In other words, you have to know and enter their world and respect it. It’s easy to scream slogans mindlessly because you are angry. I know, because I’ve done it myself as a very young protester during the Vietnam war, a pretty obviously black and white issue. At least to me, a young teen who could not see any reason for us to be there.
But if I was going to change minds, which is the goal of activism, you have to make sense to those minds on some level and that requires common ground. You are not going to change minds by simply telling people they are wrong.
Or yelling at them or turning large groups into a monolithic enemy. By claiming something like ‘all Jews are bad because of Netanyahu’, you descend into the same level as your worst adversaries.
I realize that right now, with the extreme polarization we see from Trump and Vance, where there is zero acceptance of the validity of any opposing views, that this may all sound ridiculously idealistic. But with Trump we are dealing with a mental illness, narcissism, rather than any actual belief system or conviction.
This is, unfortunately, a common problem with dealing with the followers of autocratic dictators. You are not dealing with logic, passion, or belief, you are dealing with mentally ill humans who have been brainwashed into stopping thinking or trying to deal with reality.
Frankly, converting the already converted is not your best use of your energy and passion around an issue. Successful activists create doubt among those who are sitting on the sidelines or unsure about what they feel. Screaming at them will accomplish nothing. It may attract others who also share your view, but that is not changing minds.
Ironically, activism that orders people to change their minds attracts power hungry ‘professional’ agitators who simply get a kick out of stirring things up. We saw that at the Columbia University Palestine protests last year where as many as 20% of the protestors there were allegedly not students, but ‘professional’ agitators who were known to show up at events on both sides, simply to make noise.
That’s a whole different topic. And, if true, a terrible statement about humans in general.
You change minds by making people think. Martin Luther King Jr., was a master of this. I would argue that he changed the way many people saw African Americans by his own actions and the respect he always showed for those with different views.
Which brings me to a difficult fact about activism. It is an incremental process that starts with something small like a person asking themselves if maybe, just maybe, there is another way to look at an issue. In the case of George Floyd’s murder, on the streets activism kept the story alive but it was the constant exposure to the excruciating video of his death that changed minds.

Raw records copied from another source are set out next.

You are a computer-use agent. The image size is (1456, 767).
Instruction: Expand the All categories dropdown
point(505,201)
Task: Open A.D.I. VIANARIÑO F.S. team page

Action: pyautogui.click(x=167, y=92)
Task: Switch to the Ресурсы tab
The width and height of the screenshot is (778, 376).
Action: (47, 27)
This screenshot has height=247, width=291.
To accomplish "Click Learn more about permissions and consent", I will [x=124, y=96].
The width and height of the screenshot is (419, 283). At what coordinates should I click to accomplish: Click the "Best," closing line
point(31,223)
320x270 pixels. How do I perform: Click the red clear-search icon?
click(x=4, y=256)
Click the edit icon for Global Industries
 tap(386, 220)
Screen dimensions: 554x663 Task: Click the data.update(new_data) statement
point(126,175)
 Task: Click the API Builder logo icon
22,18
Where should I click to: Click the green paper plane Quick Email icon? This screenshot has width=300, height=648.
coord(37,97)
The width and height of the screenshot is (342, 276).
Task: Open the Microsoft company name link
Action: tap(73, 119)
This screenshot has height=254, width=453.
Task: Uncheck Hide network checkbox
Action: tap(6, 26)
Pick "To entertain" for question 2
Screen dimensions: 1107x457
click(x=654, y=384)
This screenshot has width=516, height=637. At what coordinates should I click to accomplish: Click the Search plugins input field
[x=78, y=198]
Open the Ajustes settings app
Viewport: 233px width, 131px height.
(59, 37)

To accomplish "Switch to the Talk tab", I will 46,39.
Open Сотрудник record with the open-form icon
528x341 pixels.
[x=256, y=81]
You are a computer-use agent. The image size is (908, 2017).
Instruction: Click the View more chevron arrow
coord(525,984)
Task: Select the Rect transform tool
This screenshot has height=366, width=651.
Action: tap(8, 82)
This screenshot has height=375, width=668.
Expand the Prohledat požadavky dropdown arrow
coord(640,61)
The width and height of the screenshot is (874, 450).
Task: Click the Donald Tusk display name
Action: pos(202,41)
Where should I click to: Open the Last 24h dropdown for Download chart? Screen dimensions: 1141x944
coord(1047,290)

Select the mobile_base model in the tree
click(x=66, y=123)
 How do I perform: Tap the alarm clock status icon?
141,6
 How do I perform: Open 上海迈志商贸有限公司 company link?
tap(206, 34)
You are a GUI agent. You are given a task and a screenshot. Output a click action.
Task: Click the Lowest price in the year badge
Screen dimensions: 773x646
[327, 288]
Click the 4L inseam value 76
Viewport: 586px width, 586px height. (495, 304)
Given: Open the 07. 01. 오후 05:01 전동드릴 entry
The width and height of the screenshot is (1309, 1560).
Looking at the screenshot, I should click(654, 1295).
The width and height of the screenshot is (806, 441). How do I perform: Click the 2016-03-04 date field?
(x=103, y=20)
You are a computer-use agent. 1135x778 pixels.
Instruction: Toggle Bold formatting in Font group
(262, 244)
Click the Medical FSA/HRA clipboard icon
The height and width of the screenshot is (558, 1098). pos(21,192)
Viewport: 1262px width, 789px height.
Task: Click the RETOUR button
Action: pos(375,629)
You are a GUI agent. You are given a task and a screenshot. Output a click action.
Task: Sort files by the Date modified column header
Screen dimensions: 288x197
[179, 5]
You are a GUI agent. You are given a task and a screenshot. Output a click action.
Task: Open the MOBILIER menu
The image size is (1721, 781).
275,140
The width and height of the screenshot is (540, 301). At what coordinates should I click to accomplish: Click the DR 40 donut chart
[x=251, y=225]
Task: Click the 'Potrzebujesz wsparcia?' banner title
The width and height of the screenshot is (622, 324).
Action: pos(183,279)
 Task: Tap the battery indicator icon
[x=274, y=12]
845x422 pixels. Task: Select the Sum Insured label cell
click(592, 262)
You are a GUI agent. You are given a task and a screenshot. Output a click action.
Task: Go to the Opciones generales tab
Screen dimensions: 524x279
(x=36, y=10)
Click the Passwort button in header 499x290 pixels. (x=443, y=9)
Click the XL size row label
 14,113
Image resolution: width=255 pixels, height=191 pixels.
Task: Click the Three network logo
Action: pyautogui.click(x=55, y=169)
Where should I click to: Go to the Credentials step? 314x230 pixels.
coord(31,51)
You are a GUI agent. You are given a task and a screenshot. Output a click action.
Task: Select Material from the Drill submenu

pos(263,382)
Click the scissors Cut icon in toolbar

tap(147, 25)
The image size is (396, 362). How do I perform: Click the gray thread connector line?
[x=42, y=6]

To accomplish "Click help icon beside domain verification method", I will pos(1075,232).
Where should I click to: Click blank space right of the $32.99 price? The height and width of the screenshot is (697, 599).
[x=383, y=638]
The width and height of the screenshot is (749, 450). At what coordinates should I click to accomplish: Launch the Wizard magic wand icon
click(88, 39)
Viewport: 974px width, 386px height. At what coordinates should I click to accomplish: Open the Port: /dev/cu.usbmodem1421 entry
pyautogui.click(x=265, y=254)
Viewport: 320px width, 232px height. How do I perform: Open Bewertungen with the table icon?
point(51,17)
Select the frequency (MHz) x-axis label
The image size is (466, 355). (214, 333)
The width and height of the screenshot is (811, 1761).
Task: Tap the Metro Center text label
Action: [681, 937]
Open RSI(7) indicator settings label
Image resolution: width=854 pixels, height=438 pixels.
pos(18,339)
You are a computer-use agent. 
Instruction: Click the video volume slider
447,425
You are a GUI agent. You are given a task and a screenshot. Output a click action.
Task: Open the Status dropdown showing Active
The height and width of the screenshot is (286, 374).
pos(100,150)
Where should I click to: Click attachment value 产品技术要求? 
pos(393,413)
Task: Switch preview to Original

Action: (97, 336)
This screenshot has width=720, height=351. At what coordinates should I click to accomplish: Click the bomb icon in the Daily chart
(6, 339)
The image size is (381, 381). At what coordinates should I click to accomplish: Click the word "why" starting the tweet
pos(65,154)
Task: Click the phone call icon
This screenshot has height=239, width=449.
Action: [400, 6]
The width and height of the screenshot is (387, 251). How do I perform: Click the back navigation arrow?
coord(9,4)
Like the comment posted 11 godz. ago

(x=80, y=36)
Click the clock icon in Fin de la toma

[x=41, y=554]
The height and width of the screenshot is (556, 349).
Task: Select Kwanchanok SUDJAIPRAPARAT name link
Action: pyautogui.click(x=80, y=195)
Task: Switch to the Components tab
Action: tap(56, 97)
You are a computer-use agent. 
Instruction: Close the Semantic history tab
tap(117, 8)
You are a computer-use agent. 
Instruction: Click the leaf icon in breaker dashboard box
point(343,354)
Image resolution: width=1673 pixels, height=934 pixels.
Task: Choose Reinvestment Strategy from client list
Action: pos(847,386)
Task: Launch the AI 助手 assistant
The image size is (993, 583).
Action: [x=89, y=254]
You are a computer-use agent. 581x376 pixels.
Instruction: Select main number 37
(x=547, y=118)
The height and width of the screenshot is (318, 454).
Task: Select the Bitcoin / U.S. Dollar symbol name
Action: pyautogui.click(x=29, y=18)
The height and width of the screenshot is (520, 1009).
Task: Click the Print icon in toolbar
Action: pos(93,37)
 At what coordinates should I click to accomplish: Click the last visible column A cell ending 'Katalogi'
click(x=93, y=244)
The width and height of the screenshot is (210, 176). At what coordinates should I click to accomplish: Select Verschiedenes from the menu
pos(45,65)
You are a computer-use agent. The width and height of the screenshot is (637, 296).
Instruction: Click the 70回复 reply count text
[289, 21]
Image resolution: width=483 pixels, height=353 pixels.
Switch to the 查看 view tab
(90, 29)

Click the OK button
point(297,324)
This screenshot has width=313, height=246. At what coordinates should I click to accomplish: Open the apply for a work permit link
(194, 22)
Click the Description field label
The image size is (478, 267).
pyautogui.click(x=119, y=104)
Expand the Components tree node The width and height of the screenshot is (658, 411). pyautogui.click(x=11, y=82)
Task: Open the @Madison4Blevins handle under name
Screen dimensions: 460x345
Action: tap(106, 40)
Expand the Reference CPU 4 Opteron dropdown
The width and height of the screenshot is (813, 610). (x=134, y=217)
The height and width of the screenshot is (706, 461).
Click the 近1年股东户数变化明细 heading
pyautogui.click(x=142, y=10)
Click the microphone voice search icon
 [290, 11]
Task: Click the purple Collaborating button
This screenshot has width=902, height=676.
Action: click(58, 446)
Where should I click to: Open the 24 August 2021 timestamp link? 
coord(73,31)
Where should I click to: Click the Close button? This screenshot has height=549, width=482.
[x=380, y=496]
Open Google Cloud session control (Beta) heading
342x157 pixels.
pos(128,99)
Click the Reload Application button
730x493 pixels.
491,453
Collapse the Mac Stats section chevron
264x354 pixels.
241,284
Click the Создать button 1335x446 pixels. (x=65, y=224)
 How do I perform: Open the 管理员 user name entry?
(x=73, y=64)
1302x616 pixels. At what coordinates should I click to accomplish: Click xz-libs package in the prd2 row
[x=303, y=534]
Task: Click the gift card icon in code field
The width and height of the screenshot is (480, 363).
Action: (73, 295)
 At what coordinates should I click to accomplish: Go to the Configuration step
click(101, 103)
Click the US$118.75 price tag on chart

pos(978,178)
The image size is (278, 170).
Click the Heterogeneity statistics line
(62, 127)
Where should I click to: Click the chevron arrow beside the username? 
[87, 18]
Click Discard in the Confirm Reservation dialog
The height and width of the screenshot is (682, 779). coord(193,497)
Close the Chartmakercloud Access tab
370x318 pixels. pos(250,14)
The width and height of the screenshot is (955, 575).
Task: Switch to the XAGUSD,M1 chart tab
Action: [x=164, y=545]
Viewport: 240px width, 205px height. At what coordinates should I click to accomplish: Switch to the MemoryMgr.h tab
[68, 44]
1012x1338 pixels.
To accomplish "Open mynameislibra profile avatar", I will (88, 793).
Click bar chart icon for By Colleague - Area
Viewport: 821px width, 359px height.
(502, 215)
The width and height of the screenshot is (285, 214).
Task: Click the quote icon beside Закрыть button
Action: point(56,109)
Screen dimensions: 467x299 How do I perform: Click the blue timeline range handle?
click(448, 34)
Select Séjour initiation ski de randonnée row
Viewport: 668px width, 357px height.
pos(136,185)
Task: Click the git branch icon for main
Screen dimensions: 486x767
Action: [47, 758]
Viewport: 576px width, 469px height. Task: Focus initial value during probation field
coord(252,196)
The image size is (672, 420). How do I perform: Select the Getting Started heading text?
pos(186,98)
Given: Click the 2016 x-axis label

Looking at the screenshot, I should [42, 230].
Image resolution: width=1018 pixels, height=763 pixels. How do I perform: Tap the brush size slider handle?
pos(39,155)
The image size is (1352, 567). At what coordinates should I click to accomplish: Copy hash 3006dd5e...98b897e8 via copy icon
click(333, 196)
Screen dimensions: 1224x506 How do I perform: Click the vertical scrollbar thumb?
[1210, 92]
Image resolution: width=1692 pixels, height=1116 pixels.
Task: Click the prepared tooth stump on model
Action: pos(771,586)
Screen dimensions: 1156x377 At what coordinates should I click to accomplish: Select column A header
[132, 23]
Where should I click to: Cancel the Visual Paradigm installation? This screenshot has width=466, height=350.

It is also vital to be extremely careful about parroting phrases used by extremists, because it does not show commitment on your part and often hides positions that are, in reality, horrifying. The obvious recent example is the slogan or chant ‘from the river to the sea’ regarding Palestine. It actually turned out to be the mantra of terrorists devoted to the genocide of all Jews.
Yet it was embraced wholeheartedly by young people here in America without any understanding of its history. That embrace of a terrorist slogan undermined the seriousness of how those young people felt about the issue. It destroyed any credibility they had because they were essentially being used by extremists for political and terrorist purposes.
When we are inflamed by an issue, logic often goes out the window and we are susceptible to those who know better. And we risk being used by those who we should be questioning as part of our activism.
And that, I think, is the core of true activism, the questioning of assumptions and assertions by those in power, the public questioning of those things. When we hear a man like Donald Trump stating outright lies and fabrications, like the assertion that illegal Haitians in Springfield, Ohio are eating pets, we should be saying WTF?, (after we stop laughing).
And when we see others apparently believing the things he says, we should be asking them the same WTF?. Because activism also starts by asking each other if something being repeated makes any sense in the real world.
I’ve lived with quite a few cats and there was nothing appetizing about any of them. Activism is often simply pointing out the absurdity of what someone is saying or doing.
Or pointing out the plain truth, without parroting hysterical slogans. Just ask yourself, does this make sense, is this the right thing to do, do I know the facts? Then use that knowledge when you protest. And don’t be an idiot, because that only makes things worse.
My writing is my activism. Does it change things? Probably not, but a goal is to be a voice of reason in a world where reason and civility seem to have lost their authority for many. I mention Trump in this piece because he is today’s example of why being an active voice of reason is essential to our survival as a democratic and free society. If you know your history, and human nature, you know there have been many before him. And the only thing that stops them is the truth.